EXERCISE DETAILS: Copy out the entries word for word, beginning with the line that contains "Where should I" and continuing through the line that contains "click(641, 775)". Omit the pictures from your copy.

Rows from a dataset
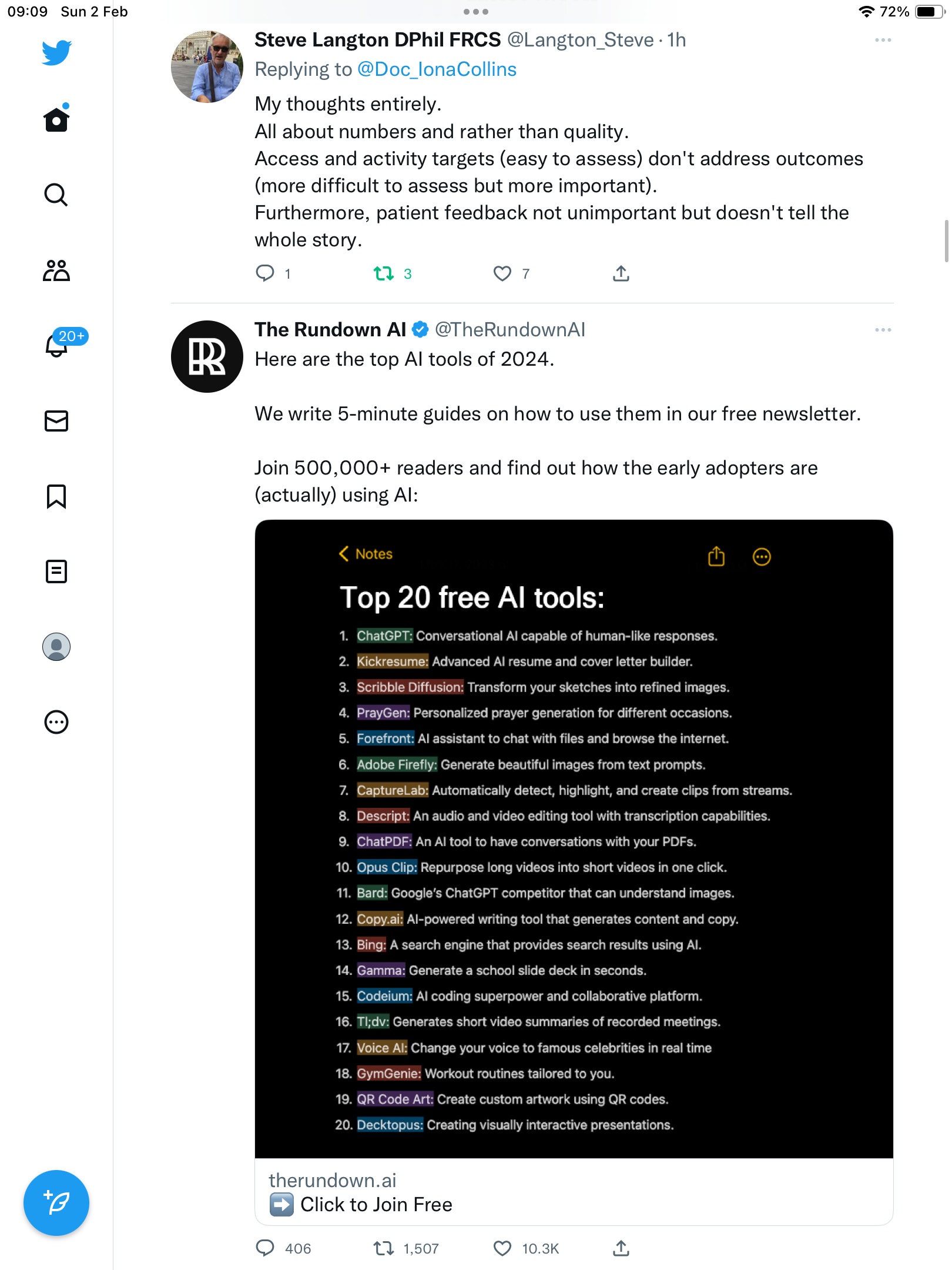Screen dimensions: 952x1270
Task: Open the @Doc_IonaCollins mention link
Action: [x=437, y=69]
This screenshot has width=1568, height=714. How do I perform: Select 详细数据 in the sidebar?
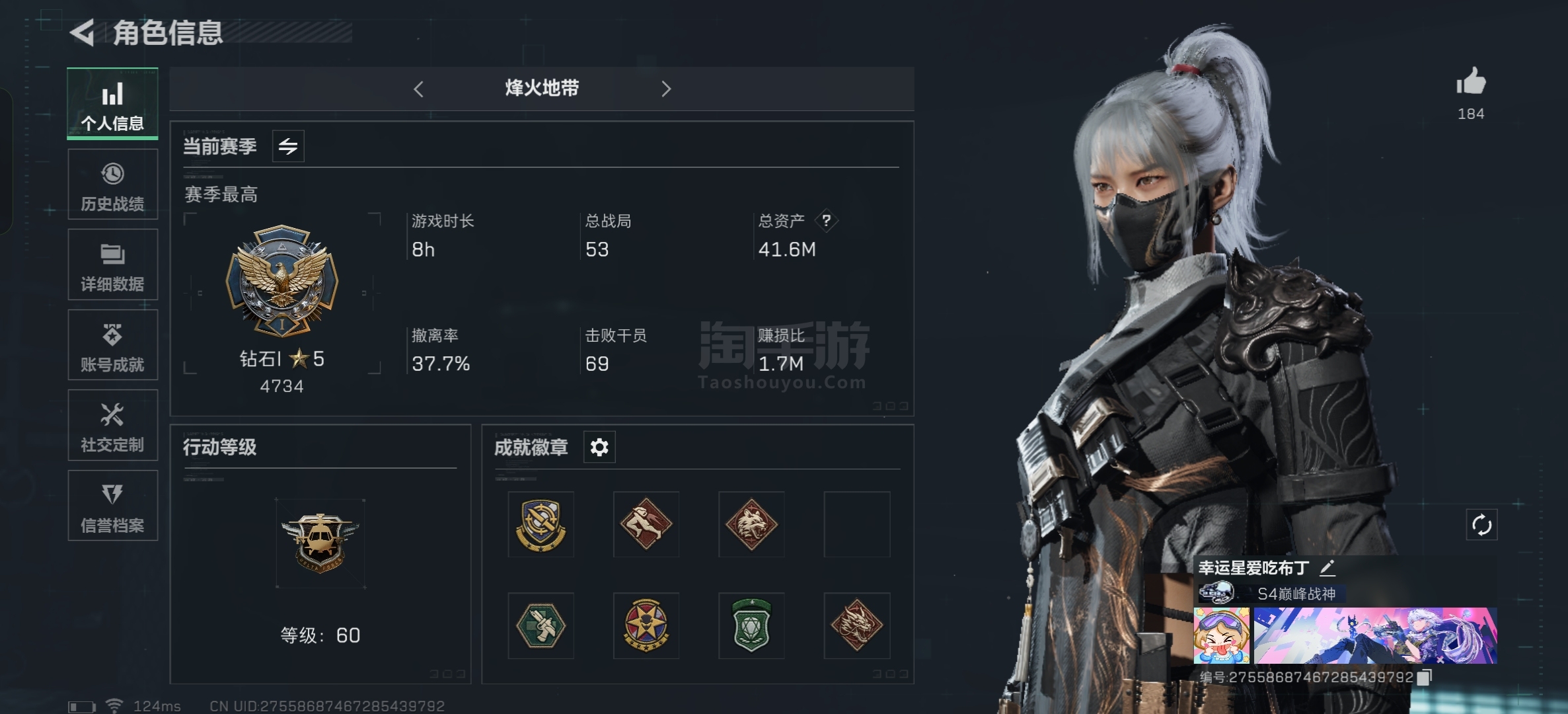[112, 264]
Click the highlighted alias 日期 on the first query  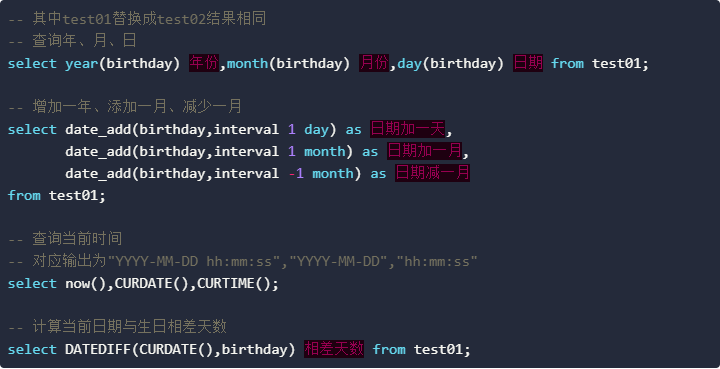[528, 63]

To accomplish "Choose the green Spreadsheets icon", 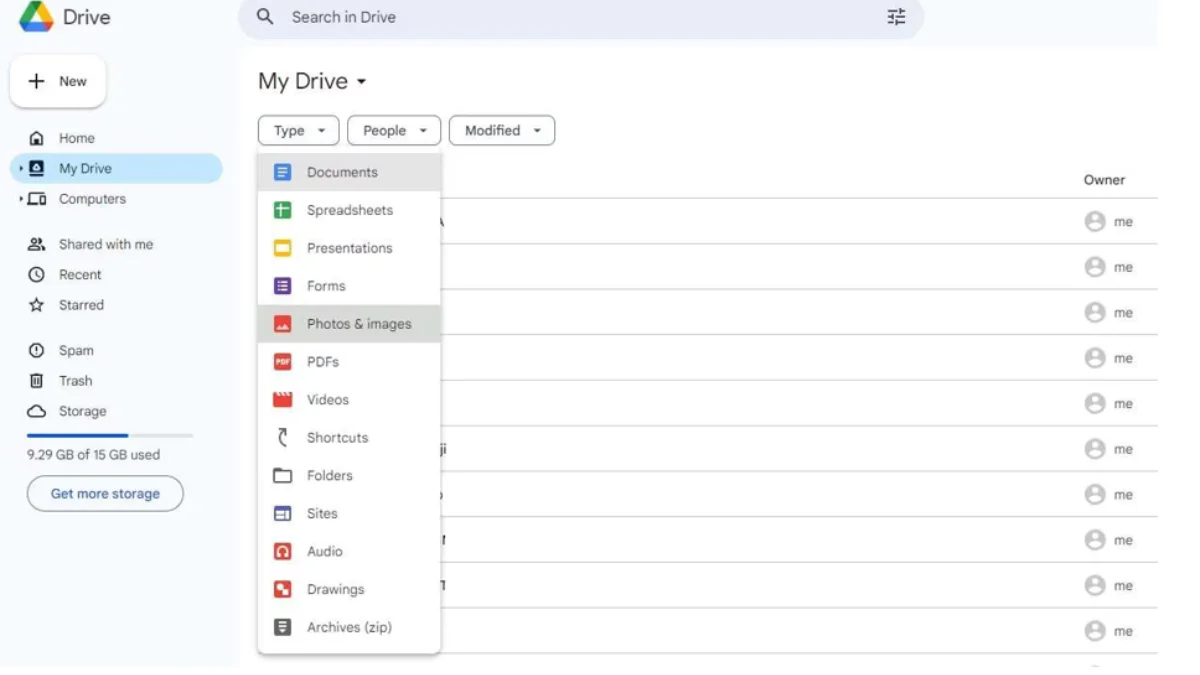I will pyautogui.click(x=283, y=210).
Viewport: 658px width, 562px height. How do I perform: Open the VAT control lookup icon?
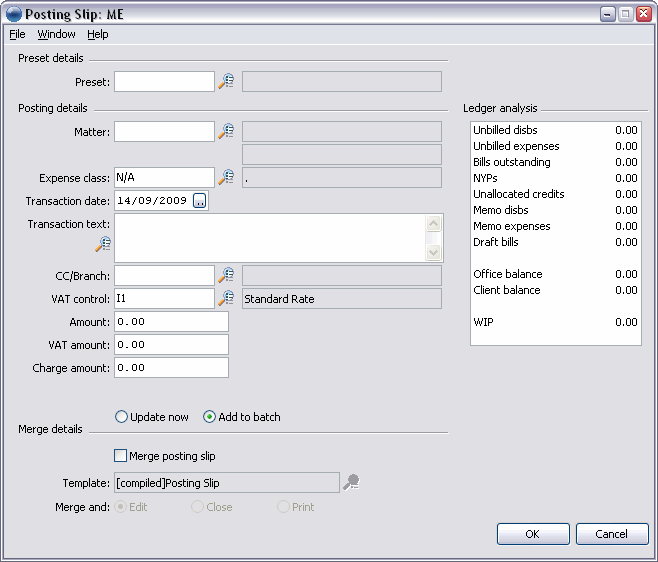tap(226, 298)
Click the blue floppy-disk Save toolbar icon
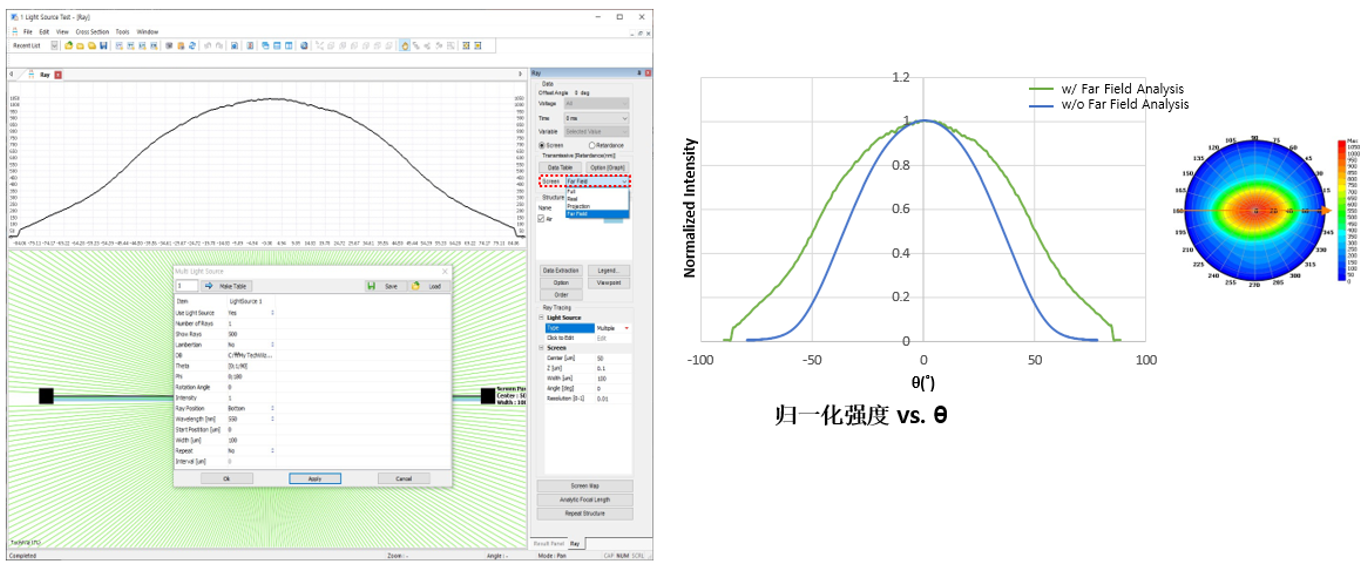 click(104, 45)
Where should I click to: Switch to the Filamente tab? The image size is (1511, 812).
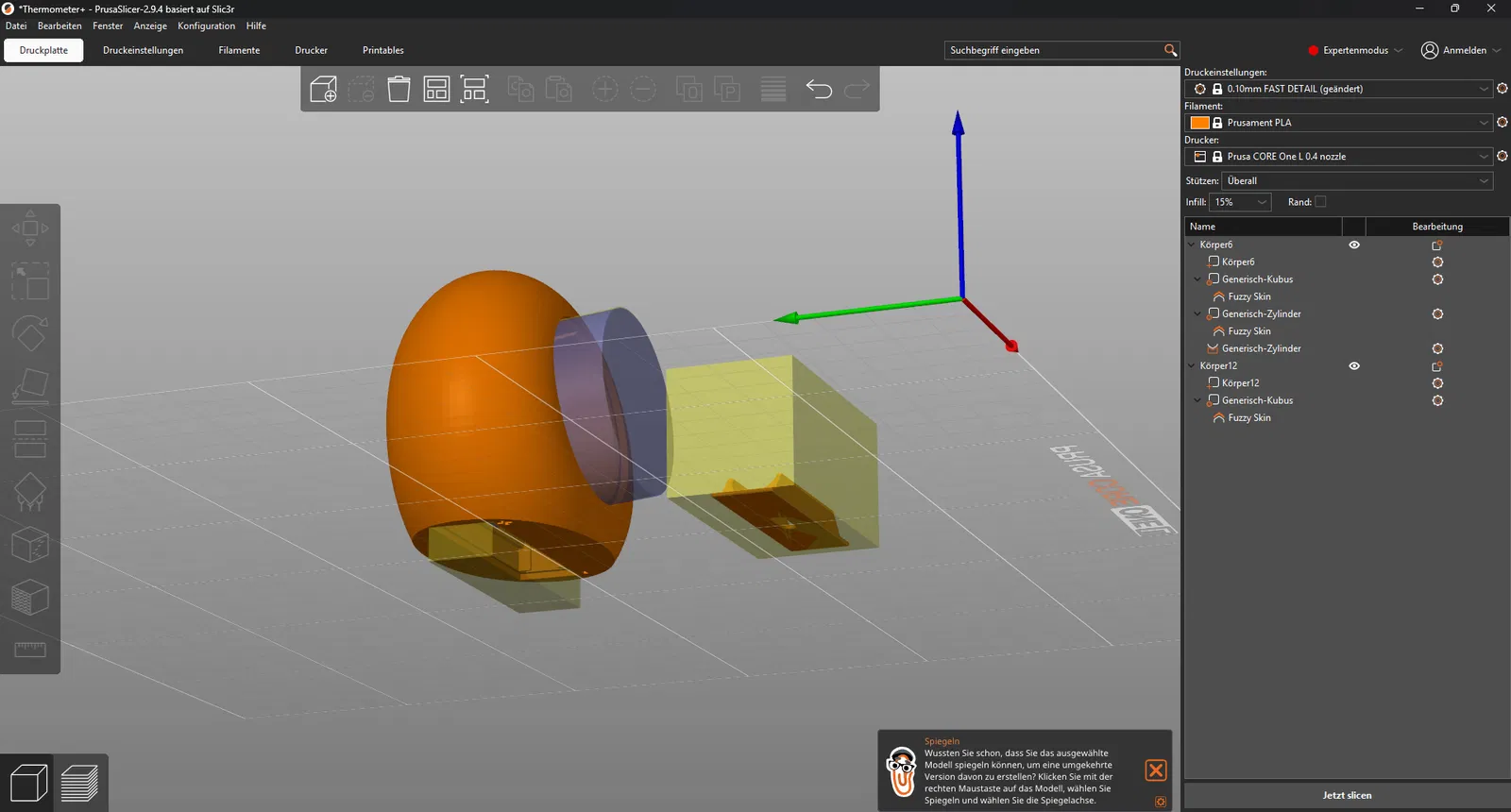pyautogui.click(x=239, y=50)
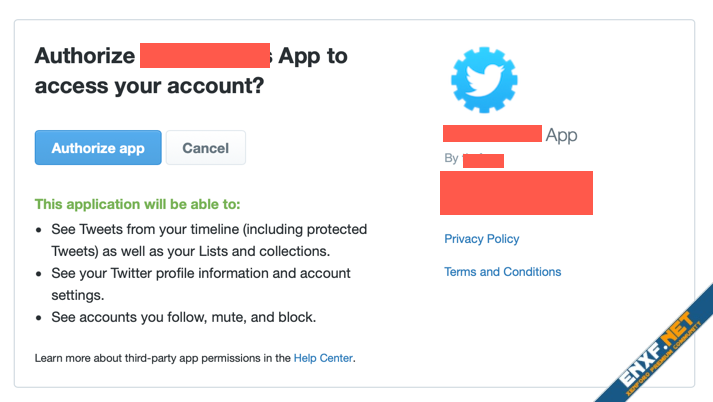Follow the Help Center link
The height and width of the screenshot is (402, 713).
tap(323, 357)
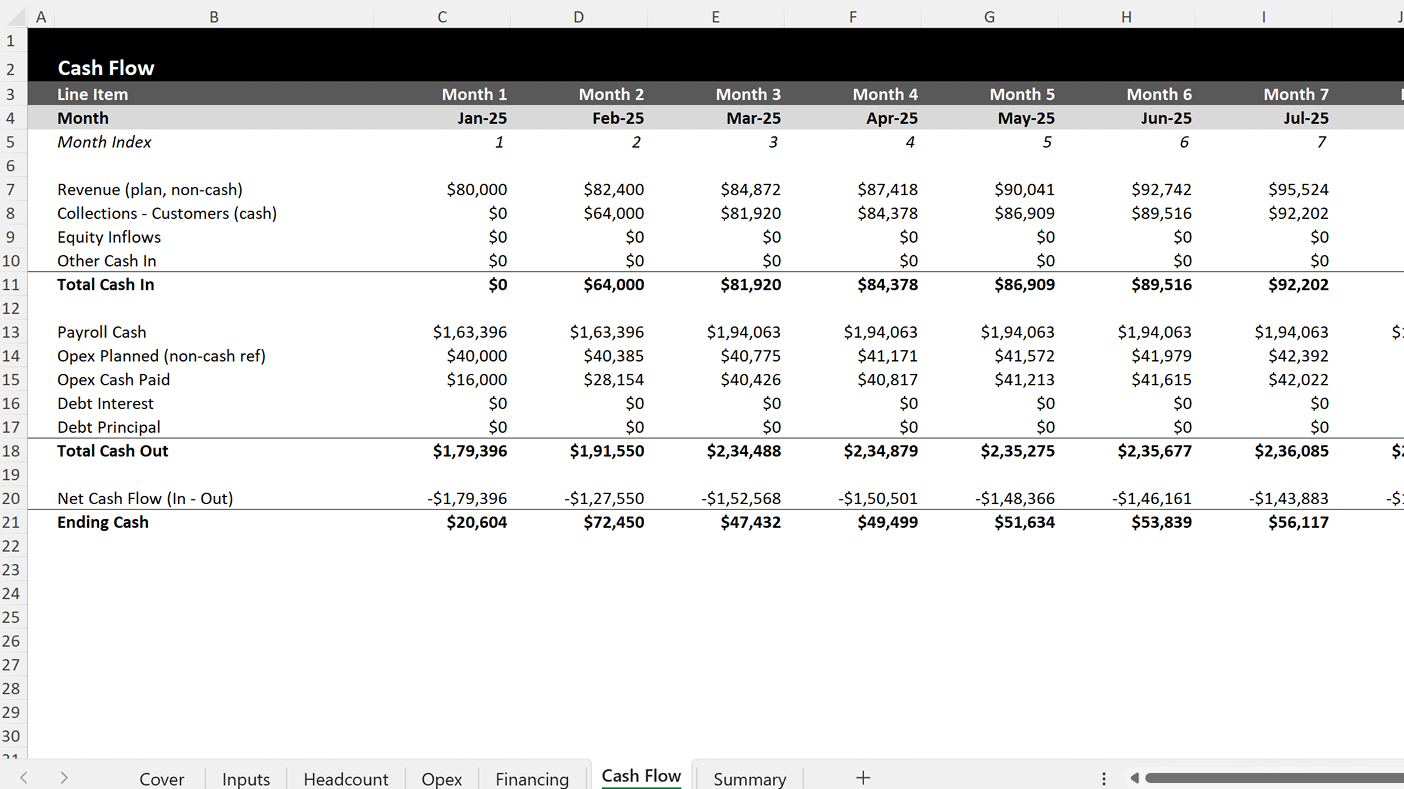Click the active Cash Flow sheet tab
1404x789 pixels.
click(641, 775)
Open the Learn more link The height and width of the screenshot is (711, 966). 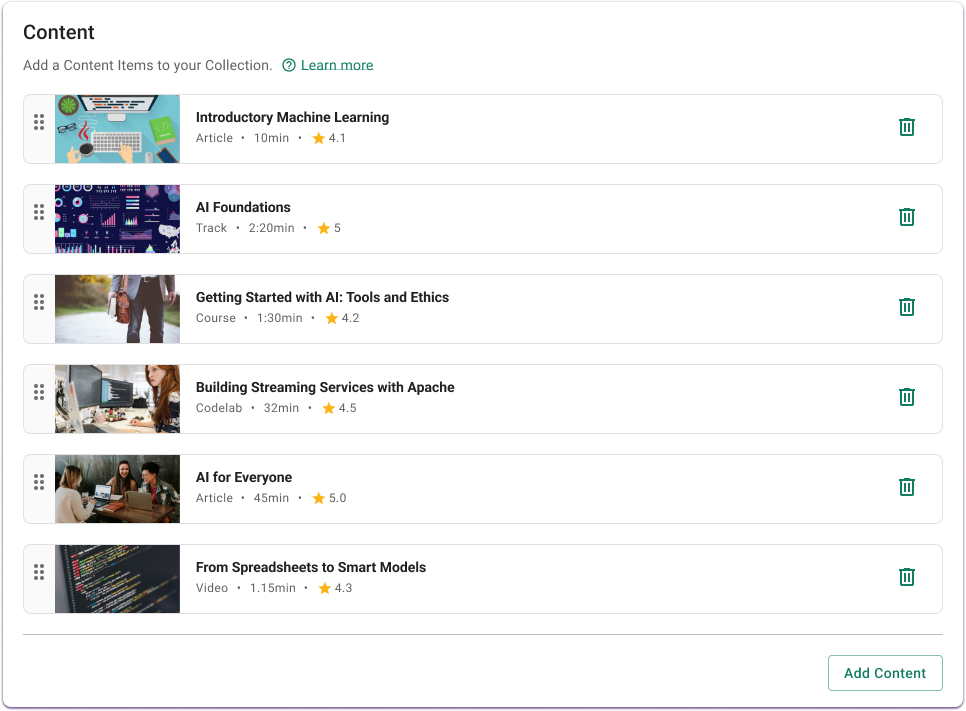337,65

RESULT FOR THIS EXERCISE:
Where should I click to: Switch to the Filamente tab? The image size is (1511, 812).
pyautogui.click(x=239, y=50)
Follow the Help Center link
The height and width of the screenshot is (402, 713).
tap(323, 357)
Click the active Cash Flow sheet tab
1404x789 pixels.
click(641, 775)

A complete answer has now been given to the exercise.